It is not difficult to find that Eq. (35) has the following exact solution:

$$ f=A\theta ^{-4}, $$

where A, l, m, and n satisfy the relationship \(A^{1/2}l+\delta _{0}^{2}l^{3}+lm^{2}+n^{2}l=0\). Therefore the mZK equation (2) possesses an exact solution as follows:

$$ u_{6}(x,y,z,t)=(\delta _{0}t+\delta _{1})^{-\frac{4}{3}}A \theta ^{-4}, $$

where θ is given in Eq. (36).

5 Conclusions

By implementing the direct symmetry method, we have determined the symmetry σ and the corresponding vector field \(\mathcal{V}\) of the \((3+ 1)\)-dimensional mZK equation. In view of the compatibility of \(\sigma =0\) and the mZK equation, we have got six \((2+ 1)\)-dimensional symmetry reduction equations. Then, in terms of the obtained lower dimensional reduced equations, we have found exact solutions of the mZK equation including trigonometric function solutions, hyperbolic function solutions, and Weierstrass function solutions. Time delays and stochastic disturbances are often unavoidable in practical systems [40, 41]. Future study will focus on stochastic Zakharov-Kuznetsov equations with time delays.

+ + + + + + +

- Given task a -
Output a portion of the mZK equation passage word for word, beginning at the words "By implementing the" and stopping after the words "with time delays.".
The mZK equation passage and the listing that follows it come from unrelated sources.

+ + + + + + +

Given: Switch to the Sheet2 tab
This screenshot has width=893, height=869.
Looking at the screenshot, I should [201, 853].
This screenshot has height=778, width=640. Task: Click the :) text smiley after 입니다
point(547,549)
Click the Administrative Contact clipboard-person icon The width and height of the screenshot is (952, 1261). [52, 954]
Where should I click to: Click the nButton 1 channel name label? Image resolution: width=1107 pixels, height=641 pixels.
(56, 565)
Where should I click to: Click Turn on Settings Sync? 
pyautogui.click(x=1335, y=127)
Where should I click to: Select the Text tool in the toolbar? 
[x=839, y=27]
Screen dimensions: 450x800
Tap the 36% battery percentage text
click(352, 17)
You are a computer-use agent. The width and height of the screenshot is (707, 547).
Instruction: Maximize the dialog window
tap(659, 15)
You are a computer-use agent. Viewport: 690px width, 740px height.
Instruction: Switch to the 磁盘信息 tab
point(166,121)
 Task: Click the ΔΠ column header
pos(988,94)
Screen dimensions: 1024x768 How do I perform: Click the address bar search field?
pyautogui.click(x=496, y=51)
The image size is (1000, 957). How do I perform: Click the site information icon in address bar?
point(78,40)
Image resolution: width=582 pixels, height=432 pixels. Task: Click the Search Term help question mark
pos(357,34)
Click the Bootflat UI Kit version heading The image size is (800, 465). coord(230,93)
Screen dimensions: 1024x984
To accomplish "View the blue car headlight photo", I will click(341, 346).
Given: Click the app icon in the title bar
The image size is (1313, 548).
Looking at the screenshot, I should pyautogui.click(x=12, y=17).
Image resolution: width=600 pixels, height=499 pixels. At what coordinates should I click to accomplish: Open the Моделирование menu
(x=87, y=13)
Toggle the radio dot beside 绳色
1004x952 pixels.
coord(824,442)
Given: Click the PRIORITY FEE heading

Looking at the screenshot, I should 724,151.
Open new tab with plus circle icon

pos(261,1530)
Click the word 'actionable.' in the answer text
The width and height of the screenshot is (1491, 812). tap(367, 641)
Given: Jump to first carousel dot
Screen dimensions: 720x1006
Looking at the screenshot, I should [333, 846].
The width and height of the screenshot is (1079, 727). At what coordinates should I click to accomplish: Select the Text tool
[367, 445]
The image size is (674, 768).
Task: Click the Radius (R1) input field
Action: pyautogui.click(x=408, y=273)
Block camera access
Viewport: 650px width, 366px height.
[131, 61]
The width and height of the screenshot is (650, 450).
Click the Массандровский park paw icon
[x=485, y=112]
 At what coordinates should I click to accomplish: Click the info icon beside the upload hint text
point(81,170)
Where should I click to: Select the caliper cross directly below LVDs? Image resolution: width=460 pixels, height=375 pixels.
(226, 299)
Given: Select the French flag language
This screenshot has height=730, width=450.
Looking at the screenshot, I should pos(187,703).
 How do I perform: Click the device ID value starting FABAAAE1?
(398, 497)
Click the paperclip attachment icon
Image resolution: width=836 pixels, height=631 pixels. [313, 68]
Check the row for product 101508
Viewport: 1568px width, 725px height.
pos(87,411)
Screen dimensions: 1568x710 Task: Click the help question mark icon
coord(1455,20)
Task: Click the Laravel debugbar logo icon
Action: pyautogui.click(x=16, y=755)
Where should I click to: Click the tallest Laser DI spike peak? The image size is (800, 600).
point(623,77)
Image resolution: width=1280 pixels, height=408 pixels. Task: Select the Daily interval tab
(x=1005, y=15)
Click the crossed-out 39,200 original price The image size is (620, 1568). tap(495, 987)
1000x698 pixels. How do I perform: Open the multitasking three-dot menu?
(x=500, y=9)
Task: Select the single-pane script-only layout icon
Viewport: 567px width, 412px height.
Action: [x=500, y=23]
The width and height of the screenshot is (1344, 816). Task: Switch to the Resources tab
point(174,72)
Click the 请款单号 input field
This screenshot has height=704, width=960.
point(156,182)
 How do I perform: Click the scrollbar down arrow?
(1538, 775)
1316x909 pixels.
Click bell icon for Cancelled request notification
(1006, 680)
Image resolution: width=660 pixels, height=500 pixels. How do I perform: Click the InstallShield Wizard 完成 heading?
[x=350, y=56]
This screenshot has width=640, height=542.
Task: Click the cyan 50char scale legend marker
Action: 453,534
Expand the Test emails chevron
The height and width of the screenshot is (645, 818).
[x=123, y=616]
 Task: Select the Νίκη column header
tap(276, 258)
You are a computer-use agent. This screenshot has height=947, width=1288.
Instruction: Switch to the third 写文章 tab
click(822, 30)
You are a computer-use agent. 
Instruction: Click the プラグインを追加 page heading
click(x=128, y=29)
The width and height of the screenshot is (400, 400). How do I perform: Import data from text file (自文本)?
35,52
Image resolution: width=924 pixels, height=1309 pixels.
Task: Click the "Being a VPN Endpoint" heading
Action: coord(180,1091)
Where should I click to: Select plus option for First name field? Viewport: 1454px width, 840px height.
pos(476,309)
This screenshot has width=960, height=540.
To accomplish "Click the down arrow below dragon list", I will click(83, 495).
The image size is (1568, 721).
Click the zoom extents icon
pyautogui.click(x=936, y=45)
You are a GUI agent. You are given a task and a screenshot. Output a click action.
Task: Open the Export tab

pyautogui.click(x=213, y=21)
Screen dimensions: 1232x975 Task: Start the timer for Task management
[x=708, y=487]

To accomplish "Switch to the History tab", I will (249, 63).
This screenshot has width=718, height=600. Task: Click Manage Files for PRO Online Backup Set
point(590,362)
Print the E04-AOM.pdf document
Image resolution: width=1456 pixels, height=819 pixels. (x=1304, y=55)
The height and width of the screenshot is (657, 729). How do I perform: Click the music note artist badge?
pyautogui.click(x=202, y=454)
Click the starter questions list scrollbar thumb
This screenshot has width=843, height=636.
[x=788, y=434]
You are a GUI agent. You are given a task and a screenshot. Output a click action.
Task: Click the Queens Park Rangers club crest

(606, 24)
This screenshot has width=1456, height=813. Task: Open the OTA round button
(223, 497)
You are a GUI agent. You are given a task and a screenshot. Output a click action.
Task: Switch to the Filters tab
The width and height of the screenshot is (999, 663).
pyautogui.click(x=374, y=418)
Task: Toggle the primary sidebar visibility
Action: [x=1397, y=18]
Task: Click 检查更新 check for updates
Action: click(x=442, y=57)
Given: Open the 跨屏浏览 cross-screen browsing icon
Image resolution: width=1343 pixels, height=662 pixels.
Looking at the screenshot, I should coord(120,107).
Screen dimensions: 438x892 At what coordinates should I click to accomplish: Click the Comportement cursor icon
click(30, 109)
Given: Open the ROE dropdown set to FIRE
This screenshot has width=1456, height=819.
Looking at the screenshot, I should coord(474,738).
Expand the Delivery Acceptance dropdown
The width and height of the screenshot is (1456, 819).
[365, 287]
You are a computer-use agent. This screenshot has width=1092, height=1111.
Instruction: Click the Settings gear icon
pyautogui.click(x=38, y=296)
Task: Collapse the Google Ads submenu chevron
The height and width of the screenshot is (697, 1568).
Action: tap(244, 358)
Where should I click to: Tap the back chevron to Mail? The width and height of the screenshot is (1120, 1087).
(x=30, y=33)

+ + + + + + +

- Given task b -
Filter the listing above, keeping and copying every line that contains the string "chevron".

- Answer a -
By implementing the direct symmetry method, we have determined the symmetry σ and the corresponding vector field \(\mathcal{V}\) of the \((3+ 1)\)-dimensional mZK equation. In view of the compatibility of \(\sigma =0\) and the mZK equation, we have got six \((2+ 1)\)-dimensional symmetry reduction equations. Then, in terms of the obtained lower dimensional reduced equations, we have found exact solutions of the mZK equation including trigonometric function solutions, hyperbolic function solutions, and Weierstrass function solutions. Time delays and stochastic disturbances are often unavoidable in practical systems [40, 41]. Future study will focus on stochastic Zakharov-Kuznetsov equations with time delays.

- Answer b -
Expand the Test emails chevron
Task: Collapse the Google Ads submenu chevron
Where should I click to: Tap the back chevron to Mail? The width and height of the screenshot is (1120, 1087).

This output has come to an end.